# Problem statement
State how many lines in the records contain the string "link", and give only the number.

◇ ◇ ◇ ◇ ◇ ◇ ◇

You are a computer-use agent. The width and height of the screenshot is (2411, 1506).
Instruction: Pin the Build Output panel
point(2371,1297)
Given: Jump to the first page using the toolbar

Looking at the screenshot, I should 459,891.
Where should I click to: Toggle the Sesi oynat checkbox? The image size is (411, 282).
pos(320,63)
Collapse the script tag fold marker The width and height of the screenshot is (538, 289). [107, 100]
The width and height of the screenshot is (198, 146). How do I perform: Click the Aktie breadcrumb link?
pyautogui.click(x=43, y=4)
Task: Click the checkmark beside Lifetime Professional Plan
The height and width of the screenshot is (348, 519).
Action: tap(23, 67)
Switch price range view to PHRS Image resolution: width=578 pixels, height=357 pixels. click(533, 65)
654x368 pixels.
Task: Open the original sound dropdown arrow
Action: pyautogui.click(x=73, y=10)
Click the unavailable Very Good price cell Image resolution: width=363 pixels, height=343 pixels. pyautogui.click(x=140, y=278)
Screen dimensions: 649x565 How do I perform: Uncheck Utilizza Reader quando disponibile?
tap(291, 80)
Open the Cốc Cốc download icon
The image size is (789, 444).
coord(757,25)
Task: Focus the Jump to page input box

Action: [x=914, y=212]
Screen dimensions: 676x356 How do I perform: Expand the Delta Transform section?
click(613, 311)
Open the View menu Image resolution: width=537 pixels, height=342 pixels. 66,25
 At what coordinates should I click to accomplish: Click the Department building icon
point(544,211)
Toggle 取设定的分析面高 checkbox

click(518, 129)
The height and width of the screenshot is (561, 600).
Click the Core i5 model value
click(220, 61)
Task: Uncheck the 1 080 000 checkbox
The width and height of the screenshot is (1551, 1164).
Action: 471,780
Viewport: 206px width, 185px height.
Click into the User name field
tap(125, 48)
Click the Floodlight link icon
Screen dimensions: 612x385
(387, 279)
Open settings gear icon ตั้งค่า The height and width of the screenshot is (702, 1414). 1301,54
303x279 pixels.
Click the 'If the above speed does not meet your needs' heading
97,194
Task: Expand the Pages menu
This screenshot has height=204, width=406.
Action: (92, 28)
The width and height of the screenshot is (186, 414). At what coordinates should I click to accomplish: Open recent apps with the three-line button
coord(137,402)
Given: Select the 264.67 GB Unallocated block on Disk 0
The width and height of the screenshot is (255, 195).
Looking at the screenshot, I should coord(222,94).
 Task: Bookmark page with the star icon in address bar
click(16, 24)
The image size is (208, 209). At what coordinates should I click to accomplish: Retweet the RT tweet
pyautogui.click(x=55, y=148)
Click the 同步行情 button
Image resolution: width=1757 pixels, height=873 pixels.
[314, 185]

◇ ◇ ◇ ◇ ◇ ◇ ◇

# Answer in full
2